Palästina, drei Tage ohne Hoffnung

von André Brie

Treffen mit dem neuen Sprecher des Palästinensischen Legislativrates in Ramallah. Es ist ein etwas heikles Treffen, denn die EU lehnt jeden Kontakt mit der Hamas und ihren Politikern ab. Daran ändert auch nichts, daß offiziell nicht die Hamas, sondern die von ihr gebildete Change and Reform List zur Wahl angetreten war. In Deutschland, auch in meiner eigenen Partei, wird sich zwar erfahrungsgemäß niemand für meine Reise und meine Einschätzungen interessieren; aber ich habe oft genug erlebt, daß solche Einzelheiten bei Bedarf doch gern genutzt werden, von den einen, um aus der Solidarität mit einem geschundenen Volk eine antiisraelische oder gar antisemitische Haltung zu konstruieren, von den innerparteilichen Rechthabern, um ihre persönlichen Feindschaften zu pflegen. Aber wir sind uns einig, daß wir dieses Gespräch wollen und daß das Ergebnis der palästinensischen Wahlen respektiert werden muß. Aziz Duaek, der neue Sprecher des Palästinenserparlaments, ist ein orthodoxer Muslim, aber elegant und europäisch gekleidet. Er spricht englisch. Das Signal seines Mobiltelefons ist ein religiöser Gesang.
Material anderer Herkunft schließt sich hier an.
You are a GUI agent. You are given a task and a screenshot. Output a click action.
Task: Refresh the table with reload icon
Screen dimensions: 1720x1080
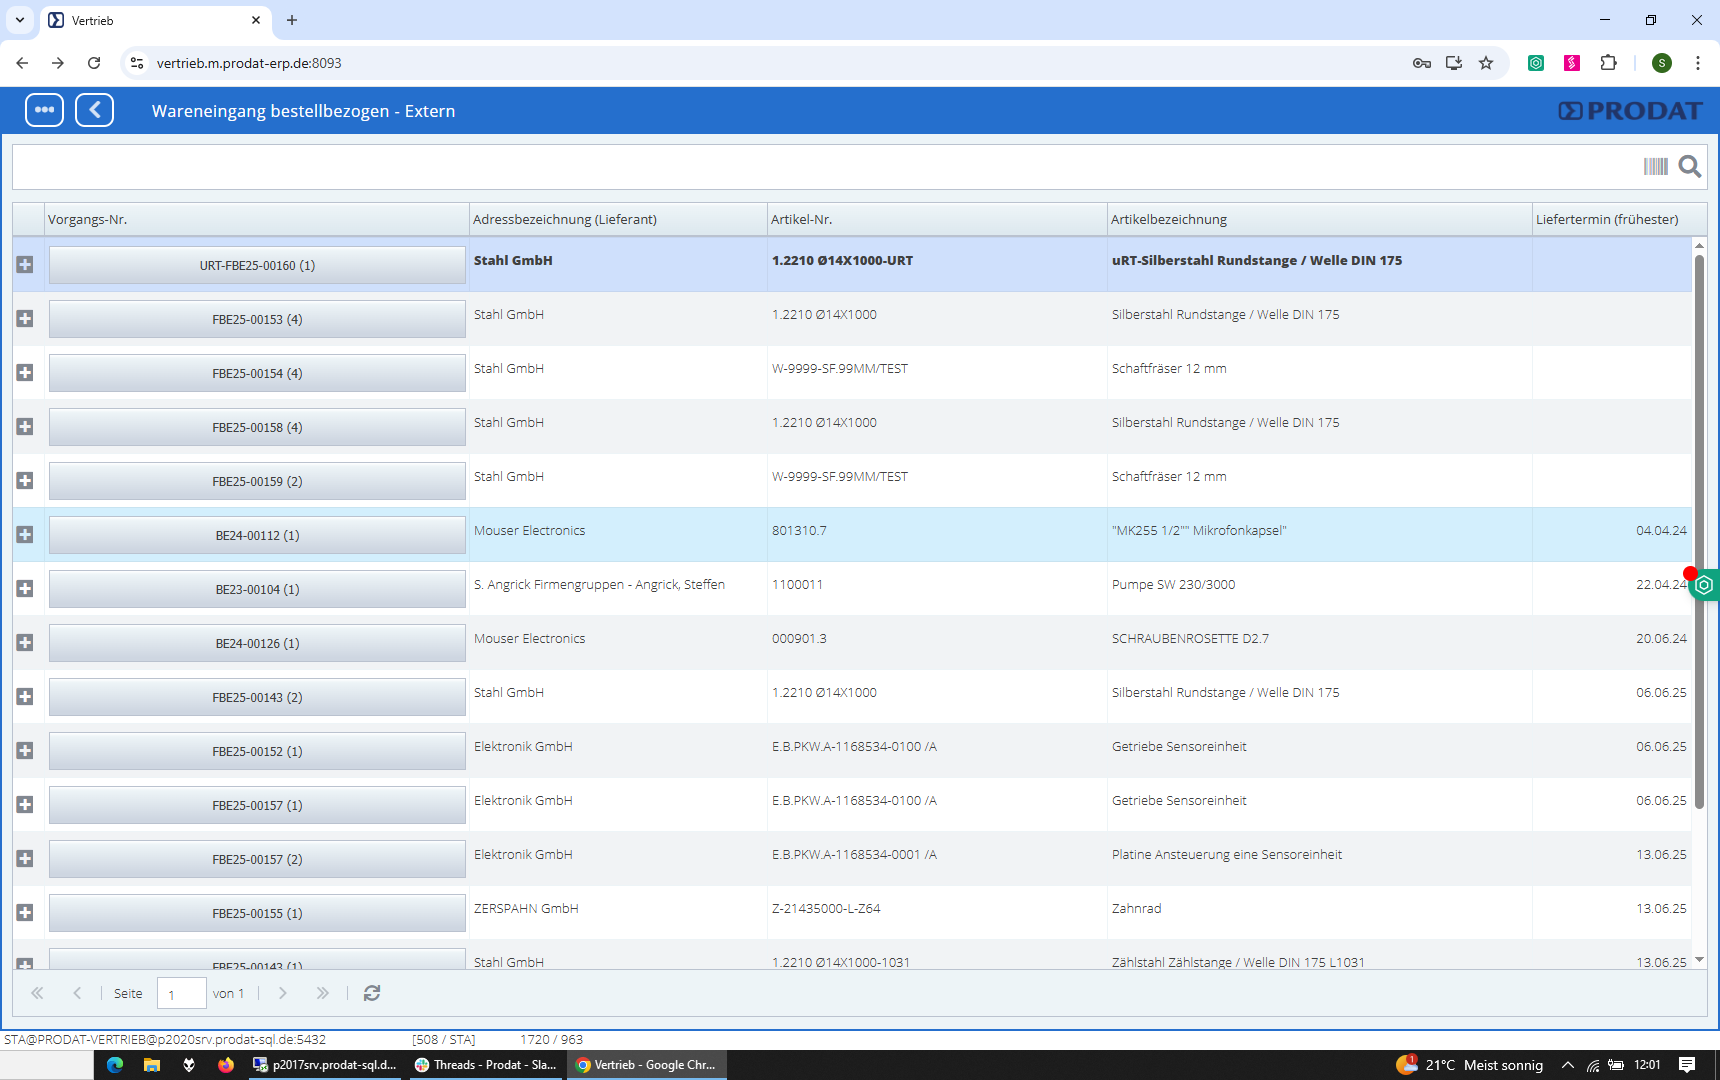[372, 993]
Da er nicht bereit ist, Luisa, unserer Delegationsleiterin, die Hand zu reichen, verzichten auch wir Männer auf diese Geste. Nachdem er uns willkommen heißt und unsere konsequente Haltung gegen die Okkupation würdigt, liest er eine vorbereitete Rede ab, die sich wenig von dem unterscheidet, was wir vom Palästinenserpräsidenten Abu Mazen gehört haben. Israel habe die Politik gegen die Palästinenser in den vergangen Tagen noch mehr verschärft. Auch die USA oder der Hohe Repräsentant der EU Solana, obwohl sie sonst viel von Demokratie redeten, bestraften das palästinensische Volk für seine demokratische Wahlentscheidung. Vielen palästinensischen Parlamentariern seien Reisen im Land und ins Ausland verboten worden. Die Palästinenser seien gut gebildete Menschen, sie hätten sich bei den Wahlen bewußt und informiert für die Hamas entschieden. Die Road Map spreche von einem lebensfähigen palästinensischen Staat; aber inzwischen finde man kaum noch einen Quadratkilometer zusammenhängenden Landes dafür. Palästina sei durch die Mauern, Barrieren, Checkpoints und verbotenen Straßen in 64 Enklaven, Bantustans, fügt er hinzu, zersplittert.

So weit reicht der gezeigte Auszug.